Au terme d'une traque internationale lancée par la justice monégasque, les autorités ukrainiennes indiquent que la suspecte, âgée de 39 ans, serait rentrée en Ukraine dès le 1er juillet, soit deux jours après l'attentat qui a grièvement blessé Vadim Ermolaev, sa compagne et leur fils de 13 ans à l'entrée d'un immeuble de standing monégasque. Elle aurait été en contact, notamment via des virements d'argent, avec deux hommes aujourd'hui suspects et arrêtés : un « ancien membre des forces de l'ordre » et un « employé actuel » de la Direction générale du renseignement (GUR) du ministère de la Défense ukrainien, précise RFI.
Ce dernier a reconnu avoir commis le meurtre lors de l'enquête, affirmant avoir agi sans en « informer ses supérieurs ». Les enquêteurs ukrainiens ont par ailleurs découvert une « chambre de torture » dans le sous-sol du domicile de l'ex-policier arrêté : une vidéo diffusée par le parquet général montre une cave équipée d'outils, d'une bâche plastique et de traces rouges au sol.

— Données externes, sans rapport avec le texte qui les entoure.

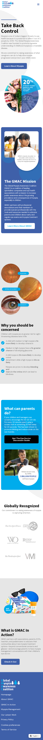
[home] (7, 4)
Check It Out (10, 661)
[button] (38, 4)
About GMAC (7, 699)
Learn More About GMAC (20, 226)
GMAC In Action (8, 705)
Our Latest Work (8, 715)
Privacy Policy (7, 720)
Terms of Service (8, 730)
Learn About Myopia (14, 66)
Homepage (6, 695)
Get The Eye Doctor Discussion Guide (21, 439)
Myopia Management (10, 709)
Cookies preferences (10, 725)
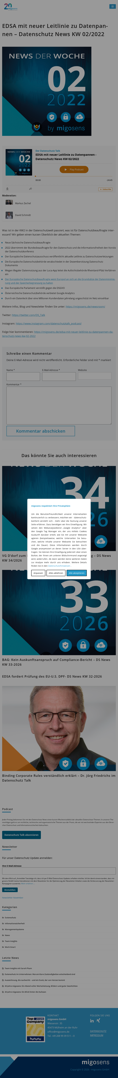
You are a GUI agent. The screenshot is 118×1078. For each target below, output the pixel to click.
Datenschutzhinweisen (59, 565)
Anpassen (38, 572)
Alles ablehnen (56, 572)
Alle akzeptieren (76, 572)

20 Minutes, qui décrit une « suspecte grimée en homme sous un bob noir et traquée dans toute l'Europe », s'interroge sur l'identité des véritables commanditaires : un assassinat commandité par un gouvernement, un règlement de comptes interne au renseignement militaire, ou l'élimination d'un témoin devenu encombrant ? Le titre égrène plusieurs hypothèses sans trancher, tandis que l'enquête judiciaire monégasque reste, à ce stade, ouverte.
Pour la presse française, cette issue brutale referme une piste mais en ouvre d'autres : elle expose la porosité entre guerre en Ukraine, services de renseignement de Kiev et principauté financière, sans lever le doute sur les motivations réelles de l'attaque du 29 juin.